> Your task: Would you output the entries below only from the line containing "Screen dimensions: 1198x648" through the line containing "Task: Click the 前往提升 upgrade button", exactly as they stand and with both ends included?

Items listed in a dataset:

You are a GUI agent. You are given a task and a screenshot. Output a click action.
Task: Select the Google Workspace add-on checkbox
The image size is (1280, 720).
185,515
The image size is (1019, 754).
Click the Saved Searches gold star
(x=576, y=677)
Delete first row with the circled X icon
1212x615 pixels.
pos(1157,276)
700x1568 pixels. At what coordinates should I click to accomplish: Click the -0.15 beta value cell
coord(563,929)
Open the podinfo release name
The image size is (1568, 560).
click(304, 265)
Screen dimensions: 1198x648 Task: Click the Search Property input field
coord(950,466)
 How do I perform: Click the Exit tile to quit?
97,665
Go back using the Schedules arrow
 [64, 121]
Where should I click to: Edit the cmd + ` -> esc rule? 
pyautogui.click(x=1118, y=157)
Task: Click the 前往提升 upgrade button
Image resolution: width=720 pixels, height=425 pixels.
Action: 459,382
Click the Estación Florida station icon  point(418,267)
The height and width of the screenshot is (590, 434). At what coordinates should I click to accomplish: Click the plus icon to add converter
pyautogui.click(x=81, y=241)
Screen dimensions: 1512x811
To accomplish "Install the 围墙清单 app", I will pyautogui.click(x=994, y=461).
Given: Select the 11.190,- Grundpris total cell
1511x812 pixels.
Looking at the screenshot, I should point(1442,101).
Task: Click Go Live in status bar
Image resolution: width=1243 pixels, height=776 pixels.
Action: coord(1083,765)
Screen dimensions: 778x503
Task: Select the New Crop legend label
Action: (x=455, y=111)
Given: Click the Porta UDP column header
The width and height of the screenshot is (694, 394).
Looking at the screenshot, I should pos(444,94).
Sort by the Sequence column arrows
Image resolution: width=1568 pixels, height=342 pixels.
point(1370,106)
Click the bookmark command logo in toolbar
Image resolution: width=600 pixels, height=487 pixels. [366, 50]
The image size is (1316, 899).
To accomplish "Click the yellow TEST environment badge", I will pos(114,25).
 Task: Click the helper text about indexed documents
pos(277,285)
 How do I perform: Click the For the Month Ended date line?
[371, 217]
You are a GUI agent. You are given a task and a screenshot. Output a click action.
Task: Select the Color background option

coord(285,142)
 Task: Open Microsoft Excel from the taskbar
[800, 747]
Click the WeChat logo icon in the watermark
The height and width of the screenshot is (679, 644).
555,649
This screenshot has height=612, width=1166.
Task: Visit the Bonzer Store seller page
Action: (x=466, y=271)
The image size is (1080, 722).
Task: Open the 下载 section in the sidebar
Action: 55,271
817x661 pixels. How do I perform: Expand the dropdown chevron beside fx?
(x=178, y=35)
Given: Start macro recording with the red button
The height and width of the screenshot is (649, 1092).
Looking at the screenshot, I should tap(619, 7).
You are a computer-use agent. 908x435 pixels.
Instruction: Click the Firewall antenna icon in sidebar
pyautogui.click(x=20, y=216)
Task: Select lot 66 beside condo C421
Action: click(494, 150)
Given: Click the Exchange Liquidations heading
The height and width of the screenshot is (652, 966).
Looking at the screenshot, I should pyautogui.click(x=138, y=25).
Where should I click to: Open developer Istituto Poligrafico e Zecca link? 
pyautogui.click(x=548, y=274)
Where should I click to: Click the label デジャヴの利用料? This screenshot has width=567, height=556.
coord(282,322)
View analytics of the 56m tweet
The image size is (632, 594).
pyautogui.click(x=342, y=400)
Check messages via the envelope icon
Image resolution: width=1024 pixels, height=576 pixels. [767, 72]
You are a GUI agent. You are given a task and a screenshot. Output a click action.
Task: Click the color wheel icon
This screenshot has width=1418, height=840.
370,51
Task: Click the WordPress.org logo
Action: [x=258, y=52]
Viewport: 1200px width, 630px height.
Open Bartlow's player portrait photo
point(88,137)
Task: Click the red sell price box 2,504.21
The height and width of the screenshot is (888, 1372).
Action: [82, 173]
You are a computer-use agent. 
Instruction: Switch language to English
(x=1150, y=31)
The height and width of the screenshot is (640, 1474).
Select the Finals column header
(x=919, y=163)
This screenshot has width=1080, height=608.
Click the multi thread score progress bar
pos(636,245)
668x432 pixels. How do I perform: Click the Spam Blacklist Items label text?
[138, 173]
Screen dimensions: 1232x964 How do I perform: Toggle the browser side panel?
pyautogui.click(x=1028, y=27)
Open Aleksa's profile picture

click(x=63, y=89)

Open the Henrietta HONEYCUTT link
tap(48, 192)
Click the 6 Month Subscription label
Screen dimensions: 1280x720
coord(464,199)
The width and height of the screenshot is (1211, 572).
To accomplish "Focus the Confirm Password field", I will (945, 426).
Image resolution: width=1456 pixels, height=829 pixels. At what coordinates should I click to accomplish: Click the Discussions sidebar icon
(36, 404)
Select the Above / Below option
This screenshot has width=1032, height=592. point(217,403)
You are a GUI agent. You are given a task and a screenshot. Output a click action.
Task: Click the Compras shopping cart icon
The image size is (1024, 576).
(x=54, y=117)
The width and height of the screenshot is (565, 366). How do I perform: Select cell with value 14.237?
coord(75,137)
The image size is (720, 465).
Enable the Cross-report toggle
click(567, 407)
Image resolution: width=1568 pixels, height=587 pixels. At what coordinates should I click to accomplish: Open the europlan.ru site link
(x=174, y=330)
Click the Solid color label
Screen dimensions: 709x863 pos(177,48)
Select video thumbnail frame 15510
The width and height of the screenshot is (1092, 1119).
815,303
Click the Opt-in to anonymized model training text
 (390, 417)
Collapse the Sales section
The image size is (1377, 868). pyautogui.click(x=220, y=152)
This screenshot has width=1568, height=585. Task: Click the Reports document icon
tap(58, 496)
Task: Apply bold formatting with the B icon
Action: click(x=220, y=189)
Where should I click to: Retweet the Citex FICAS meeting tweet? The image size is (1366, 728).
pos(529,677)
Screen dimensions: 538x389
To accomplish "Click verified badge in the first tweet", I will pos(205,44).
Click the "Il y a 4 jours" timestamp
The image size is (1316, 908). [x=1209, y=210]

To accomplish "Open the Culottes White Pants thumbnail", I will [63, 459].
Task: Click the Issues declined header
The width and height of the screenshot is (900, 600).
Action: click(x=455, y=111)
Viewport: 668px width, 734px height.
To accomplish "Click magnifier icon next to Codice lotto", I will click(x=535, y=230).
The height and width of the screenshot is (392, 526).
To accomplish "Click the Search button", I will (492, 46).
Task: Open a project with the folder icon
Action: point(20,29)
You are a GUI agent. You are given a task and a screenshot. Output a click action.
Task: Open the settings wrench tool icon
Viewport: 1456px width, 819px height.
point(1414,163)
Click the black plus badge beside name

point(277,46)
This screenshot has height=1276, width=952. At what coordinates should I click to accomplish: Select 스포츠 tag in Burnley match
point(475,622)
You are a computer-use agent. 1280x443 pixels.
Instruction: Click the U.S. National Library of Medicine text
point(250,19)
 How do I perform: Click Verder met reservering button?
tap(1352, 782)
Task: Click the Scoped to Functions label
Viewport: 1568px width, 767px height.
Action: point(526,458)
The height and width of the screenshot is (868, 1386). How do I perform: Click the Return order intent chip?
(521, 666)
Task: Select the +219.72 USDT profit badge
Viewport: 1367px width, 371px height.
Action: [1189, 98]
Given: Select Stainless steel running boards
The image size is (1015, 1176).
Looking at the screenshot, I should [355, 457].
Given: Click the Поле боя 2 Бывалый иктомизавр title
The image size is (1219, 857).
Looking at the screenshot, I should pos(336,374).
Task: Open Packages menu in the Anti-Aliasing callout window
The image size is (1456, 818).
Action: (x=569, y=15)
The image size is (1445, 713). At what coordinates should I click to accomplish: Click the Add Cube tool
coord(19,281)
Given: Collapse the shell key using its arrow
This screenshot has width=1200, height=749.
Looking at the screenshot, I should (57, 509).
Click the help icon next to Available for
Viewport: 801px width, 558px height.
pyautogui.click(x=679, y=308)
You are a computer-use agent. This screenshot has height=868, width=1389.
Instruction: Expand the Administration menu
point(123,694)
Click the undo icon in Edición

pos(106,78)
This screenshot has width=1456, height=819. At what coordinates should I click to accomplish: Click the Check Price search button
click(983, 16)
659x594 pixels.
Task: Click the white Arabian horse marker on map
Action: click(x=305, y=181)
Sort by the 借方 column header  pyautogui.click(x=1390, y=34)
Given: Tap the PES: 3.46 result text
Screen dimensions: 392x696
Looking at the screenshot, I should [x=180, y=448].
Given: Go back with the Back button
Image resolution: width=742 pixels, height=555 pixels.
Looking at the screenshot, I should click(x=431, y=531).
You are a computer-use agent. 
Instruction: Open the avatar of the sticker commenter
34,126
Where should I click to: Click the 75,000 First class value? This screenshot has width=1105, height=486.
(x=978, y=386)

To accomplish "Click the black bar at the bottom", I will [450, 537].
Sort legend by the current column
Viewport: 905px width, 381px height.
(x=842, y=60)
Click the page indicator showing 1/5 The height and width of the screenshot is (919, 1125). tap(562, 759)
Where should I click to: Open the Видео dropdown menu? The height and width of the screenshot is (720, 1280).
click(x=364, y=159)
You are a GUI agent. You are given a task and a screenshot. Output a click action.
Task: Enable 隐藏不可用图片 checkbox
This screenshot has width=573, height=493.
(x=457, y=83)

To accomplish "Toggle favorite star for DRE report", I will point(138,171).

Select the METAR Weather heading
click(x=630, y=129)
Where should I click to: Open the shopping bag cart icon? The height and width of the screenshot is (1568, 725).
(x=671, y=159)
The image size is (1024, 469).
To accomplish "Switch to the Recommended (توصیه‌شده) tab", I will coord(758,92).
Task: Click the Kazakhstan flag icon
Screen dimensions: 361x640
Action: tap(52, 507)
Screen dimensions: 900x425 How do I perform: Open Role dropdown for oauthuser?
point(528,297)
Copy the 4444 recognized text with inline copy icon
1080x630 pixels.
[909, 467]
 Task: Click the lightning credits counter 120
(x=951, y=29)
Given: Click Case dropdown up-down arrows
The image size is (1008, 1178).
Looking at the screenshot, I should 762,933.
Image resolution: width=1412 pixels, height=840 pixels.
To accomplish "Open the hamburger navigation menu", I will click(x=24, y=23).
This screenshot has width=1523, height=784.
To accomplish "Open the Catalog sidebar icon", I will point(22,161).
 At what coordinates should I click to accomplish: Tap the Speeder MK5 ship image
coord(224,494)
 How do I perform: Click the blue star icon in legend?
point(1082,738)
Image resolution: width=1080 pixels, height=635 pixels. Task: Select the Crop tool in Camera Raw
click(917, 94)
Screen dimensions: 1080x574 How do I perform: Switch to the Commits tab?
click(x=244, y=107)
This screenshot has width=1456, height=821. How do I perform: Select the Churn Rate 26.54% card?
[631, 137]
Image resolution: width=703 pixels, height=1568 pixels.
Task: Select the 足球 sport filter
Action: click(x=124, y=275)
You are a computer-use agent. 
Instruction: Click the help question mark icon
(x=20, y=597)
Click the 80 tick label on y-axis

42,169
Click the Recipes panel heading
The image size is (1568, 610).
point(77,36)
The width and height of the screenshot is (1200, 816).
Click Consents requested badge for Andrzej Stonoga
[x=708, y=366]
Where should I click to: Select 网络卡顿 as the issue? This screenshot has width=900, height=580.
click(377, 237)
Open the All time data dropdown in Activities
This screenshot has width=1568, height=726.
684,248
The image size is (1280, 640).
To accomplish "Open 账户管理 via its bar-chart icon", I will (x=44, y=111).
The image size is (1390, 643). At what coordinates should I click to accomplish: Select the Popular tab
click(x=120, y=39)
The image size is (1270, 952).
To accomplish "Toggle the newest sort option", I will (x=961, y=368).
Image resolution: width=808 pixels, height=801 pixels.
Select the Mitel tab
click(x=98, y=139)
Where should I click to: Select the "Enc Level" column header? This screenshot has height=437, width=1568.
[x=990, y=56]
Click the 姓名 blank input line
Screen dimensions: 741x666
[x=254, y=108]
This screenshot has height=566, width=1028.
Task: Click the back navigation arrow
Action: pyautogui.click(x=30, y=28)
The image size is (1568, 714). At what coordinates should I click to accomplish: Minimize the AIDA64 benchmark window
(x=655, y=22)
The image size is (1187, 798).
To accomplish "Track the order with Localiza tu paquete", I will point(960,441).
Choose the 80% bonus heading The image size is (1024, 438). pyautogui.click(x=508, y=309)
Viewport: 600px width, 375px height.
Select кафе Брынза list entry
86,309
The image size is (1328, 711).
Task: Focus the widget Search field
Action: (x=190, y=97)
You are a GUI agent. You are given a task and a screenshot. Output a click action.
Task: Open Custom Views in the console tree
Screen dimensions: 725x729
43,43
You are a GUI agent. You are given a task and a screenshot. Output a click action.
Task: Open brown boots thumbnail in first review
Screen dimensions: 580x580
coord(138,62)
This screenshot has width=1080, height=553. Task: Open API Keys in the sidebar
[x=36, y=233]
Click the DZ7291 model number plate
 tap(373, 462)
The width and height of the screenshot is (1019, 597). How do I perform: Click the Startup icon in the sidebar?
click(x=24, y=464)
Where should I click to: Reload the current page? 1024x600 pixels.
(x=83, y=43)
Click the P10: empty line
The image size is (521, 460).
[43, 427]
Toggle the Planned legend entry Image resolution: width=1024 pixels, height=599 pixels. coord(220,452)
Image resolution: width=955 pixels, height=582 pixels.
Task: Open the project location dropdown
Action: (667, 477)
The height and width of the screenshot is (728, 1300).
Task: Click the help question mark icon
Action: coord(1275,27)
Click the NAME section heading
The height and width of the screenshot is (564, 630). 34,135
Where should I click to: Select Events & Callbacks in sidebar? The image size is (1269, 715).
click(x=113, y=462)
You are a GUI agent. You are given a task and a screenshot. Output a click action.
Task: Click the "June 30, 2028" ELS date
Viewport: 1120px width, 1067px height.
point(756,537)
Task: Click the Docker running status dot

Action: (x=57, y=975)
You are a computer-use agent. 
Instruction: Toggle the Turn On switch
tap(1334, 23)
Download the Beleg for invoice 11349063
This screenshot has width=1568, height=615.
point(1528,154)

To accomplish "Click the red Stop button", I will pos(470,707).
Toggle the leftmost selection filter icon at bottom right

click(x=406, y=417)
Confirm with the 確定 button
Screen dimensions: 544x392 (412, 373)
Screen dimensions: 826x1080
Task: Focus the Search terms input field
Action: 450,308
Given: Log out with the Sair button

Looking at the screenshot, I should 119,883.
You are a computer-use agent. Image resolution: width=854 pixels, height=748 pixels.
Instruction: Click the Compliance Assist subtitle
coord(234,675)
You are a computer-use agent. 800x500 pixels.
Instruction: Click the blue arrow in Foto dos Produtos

> Your response:
Screen dimensions: 1198x648 Task: Click the Search Property input field
coord(950,466)
 How do I perform: Click the Exit tile to quit?
97,665
Go back using the Schedules arrow
 [64, 121]
Where should I click to: Edit the cmd + ` -> esc rule? 
pyautogui.click(x=1118, y=157)
Task: Click the 前往提升 upgrade button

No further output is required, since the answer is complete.